WHAT TO WORK ON: Go through the data below. List every line that holds the word "field".

ENTRIES PROVIDED:
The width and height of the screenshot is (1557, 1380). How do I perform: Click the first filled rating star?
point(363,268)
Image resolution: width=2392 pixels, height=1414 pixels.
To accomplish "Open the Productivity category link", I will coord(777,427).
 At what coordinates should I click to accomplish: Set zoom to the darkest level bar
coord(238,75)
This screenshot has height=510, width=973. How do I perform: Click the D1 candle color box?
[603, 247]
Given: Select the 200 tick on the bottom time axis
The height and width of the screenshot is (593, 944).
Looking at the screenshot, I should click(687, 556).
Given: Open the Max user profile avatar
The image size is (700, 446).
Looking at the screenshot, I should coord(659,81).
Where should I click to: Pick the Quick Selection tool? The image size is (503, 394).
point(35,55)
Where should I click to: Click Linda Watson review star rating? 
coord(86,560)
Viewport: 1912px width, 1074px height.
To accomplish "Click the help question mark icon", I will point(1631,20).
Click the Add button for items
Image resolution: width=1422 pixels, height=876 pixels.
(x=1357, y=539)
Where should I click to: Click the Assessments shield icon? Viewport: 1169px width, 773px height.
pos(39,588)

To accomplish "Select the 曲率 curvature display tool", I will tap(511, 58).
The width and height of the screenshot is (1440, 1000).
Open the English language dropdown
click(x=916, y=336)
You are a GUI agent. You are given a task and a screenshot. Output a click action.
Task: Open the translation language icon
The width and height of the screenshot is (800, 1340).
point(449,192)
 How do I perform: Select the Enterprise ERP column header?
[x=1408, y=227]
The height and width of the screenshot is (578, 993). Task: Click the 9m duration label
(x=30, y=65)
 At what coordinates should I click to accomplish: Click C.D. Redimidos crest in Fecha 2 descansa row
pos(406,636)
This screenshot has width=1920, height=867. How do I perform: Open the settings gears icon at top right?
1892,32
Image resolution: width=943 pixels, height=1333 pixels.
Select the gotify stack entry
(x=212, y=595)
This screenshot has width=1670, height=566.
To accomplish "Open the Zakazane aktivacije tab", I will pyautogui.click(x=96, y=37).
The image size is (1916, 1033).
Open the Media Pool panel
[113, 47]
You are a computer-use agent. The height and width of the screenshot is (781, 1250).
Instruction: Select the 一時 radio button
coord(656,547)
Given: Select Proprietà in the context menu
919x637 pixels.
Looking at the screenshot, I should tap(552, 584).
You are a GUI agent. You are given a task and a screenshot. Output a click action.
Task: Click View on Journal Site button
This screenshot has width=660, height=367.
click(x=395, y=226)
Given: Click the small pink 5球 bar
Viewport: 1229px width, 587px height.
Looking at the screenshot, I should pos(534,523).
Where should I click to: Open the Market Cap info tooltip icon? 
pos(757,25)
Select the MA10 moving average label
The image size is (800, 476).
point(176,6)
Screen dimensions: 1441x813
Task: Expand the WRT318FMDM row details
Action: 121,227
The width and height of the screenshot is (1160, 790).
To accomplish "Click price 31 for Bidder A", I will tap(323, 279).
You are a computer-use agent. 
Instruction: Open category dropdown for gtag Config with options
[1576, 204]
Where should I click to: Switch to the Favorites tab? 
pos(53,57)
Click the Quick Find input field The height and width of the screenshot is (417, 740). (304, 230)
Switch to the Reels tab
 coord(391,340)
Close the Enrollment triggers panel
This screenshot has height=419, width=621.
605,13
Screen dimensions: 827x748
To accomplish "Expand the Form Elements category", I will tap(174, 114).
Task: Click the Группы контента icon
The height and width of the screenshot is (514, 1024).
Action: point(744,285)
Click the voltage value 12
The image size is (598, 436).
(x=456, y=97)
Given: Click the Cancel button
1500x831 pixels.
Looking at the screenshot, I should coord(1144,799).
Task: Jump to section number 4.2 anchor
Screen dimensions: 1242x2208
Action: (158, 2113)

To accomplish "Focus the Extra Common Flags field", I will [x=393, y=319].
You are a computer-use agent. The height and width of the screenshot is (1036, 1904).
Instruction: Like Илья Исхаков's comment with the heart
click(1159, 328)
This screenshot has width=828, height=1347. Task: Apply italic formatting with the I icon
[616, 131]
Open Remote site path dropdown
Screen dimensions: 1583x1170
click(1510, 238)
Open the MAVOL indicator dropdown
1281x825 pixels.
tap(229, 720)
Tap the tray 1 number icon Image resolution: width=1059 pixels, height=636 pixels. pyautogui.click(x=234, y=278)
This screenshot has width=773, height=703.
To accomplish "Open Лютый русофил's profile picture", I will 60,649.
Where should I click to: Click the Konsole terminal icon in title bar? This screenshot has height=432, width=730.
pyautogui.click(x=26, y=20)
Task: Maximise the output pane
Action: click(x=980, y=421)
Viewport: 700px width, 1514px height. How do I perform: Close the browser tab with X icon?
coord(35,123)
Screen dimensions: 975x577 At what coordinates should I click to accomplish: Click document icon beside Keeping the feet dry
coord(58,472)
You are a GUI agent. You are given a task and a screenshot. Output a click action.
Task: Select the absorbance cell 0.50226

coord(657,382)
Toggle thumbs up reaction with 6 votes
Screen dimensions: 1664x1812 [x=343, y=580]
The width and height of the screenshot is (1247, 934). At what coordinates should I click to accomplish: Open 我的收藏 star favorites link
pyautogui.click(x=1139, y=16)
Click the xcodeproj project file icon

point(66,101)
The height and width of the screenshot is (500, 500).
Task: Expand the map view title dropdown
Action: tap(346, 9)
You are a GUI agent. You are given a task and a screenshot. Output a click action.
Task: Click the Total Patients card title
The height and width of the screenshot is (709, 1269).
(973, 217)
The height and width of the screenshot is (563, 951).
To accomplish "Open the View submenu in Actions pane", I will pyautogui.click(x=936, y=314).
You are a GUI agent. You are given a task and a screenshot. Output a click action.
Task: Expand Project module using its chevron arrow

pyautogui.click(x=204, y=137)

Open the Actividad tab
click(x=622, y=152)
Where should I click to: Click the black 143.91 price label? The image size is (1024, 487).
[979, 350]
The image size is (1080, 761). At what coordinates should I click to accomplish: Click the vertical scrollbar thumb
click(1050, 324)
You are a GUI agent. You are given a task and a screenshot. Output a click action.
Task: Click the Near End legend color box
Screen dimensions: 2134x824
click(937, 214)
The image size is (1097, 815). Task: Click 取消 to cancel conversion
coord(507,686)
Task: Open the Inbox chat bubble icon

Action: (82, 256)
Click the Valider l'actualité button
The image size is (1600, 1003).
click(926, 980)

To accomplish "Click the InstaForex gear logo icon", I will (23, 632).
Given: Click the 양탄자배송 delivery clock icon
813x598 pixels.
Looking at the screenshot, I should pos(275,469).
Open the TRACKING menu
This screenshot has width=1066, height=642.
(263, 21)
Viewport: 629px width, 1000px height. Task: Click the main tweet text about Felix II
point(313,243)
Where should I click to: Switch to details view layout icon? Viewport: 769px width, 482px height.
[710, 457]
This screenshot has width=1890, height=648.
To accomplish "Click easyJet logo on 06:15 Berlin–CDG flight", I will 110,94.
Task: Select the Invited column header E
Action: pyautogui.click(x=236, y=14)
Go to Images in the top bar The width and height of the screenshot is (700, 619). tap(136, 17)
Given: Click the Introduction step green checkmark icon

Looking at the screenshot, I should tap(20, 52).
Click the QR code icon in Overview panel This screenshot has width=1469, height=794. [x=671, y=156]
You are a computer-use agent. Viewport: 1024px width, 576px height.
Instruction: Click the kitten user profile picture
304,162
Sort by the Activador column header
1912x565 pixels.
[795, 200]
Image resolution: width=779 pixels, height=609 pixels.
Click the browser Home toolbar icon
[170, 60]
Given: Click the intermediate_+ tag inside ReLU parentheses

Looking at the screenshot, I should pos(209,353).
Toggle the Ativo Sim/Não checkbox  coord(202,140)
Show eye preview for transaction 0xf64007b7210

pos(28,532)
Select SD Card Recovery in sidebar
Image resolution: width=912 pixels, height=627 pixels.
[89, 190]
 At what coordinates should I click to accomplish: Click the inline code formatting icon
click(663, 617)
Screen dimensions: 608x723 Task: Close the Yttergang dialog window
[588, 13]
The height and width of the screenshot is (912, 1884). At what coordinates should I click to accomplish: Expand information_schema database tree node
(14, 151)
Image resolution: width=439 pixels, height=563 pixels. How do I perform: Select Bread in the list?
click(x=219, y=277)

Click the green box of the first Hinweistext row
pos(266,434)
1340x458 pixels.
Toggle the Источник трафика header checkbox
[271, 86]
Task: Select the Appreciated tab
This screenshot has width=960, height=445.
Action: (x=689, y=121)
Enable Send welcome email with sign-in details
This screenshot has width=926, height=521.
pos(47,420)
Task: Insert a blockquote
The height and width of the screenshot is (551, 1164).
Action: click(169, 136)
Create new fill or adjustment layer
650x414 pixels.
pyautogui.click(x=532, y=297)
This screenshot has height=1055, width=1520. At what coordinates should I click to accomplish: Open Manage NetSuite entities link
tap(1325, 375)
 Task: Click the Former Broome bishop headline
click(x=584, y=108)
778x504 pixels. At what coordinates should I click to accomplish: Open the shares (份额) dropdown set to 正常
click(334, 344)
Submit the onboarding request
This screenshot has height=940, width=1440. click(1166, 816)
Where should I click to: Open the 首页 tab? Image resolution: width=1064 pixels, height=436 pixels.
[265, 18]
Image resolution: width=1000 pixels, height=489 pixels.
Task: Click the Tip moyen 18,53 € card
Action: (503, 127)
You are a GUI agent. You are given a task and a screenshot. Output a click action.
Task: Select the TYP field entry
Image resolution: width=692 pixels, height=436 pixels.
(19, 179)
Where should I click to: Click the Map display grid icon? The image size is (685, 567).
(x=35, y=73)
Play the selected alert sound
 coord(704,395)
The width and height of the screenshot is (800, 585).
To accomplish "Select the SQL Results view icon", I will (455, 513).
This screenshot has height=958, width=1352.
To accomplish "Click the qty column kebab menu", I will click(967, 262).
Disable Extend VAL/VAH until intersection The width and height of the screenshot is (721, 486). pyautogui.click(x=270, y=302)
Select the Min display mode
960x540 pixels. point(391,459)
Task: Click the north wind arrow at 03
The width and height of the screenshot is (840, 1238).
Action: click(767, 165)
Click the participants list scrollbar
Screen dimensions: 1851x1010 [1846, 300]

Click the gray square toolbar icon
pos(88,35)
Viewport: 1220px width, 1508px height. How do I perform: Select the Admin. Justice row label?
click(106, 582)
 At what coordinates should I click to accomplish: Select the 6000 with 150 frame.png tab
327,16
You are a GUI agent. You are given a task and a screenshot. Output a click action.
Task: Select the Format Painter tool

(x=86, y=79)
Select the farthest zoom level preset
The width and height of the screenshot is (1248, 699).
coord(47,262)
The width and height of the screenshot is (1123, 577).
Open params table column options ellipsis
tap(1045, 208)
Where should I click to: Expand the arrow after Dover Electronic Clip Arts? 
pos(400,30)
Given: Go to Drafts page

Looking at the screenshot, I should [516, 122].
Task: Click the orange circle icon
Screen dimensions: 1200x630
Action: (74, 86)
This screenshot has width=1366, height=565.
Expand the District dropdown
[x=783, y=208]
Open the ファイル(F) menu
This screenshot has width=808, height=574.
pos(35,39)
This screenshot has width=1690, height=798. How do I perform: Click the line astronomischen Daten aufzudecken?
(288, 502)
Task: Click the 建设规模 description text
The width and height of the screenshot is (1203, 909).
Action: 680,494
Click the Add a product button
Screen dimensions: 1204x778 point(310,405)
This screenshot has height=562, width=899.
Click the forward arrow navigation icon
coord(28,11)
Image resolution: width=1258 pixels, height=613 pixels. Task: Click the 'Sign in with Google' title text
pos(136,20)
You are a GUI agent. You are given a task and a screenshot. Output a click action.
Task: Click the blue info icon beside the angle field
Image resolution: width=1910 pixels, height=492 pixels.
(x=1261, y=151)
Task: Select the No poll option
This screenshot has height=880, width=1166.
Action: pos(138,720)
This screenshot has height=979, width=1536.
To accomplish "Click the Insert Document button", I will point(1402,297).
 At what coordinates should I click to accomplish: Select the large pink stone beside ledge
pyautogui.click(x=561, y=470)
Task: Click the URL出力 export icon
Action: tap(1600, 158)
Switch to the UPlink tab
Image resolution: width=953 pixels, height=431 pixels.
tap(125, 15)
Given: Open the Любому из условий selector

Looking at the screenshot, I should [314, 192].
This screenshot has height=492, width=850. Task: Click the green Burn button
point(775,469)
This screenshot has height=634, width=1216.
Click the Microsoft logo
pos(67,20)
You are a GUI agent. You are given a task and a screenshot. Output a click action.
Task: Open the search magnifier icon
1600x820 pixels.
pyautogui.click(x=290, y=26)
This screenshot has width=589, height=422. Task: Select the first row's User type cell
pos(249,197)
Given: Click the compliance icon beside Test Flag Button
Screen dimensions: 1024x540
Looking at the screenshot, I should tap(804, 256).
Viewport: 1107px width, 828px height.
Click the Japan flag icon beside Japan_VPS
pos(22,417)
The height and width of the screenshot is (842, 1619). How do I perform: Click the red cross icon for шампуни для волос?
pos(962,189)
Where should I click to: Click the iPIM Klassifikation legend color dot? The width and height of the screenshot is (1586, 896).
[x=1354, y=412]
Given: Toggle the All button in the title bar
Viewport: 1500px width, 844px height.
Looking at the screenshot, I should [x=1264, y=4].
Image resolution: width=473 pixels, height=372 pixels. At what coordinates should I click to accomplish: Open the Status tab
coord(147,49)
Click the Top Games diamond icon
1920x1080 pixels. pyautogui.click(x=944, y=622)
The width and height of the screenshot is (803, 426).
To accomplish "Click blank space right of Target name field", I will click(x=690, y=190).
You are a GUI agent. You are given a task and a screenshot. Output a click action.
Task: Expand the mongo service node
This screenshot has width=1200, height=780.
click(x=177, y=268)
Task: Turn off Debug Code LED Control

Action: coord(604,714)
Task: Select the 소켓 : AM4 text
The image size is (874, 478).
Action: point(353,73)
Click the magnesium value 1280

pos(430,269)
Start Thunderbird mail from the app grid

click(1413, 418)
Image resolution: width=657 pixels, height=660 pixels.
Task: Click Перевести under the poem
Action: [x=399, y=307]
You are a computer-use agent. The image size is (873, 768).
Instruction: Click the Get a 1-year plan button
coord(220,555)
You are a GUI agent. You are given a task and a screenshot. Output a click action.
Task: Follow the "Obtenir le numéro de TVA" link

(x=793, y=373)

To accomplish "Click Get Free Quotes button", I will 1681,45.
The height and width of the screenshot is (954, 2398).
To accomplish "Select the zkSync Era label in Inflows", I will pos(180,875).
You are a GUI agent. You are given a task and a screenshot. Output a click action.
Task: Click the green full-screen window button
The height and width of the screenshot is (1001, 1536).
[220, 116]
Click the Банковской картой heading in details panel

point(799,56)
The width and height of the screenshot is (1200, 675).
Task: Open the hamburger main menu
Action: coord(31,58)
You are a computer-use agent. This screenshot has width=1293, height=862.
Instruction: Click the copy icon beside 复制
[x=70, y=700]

RESULT FOR THIS EXERCISE:
Click the Quick Find input field The height and width of the screenshot is (417, 740). (304, 230)
To accomplish "Focus the Extra Common Flags field", I will [x=393, y=319].
Task: Select the TYP field entry
Task: Click the blue info icon beside the angle field
To accomplish "Click blank space right of Target name field", I will click(x=690, y=190).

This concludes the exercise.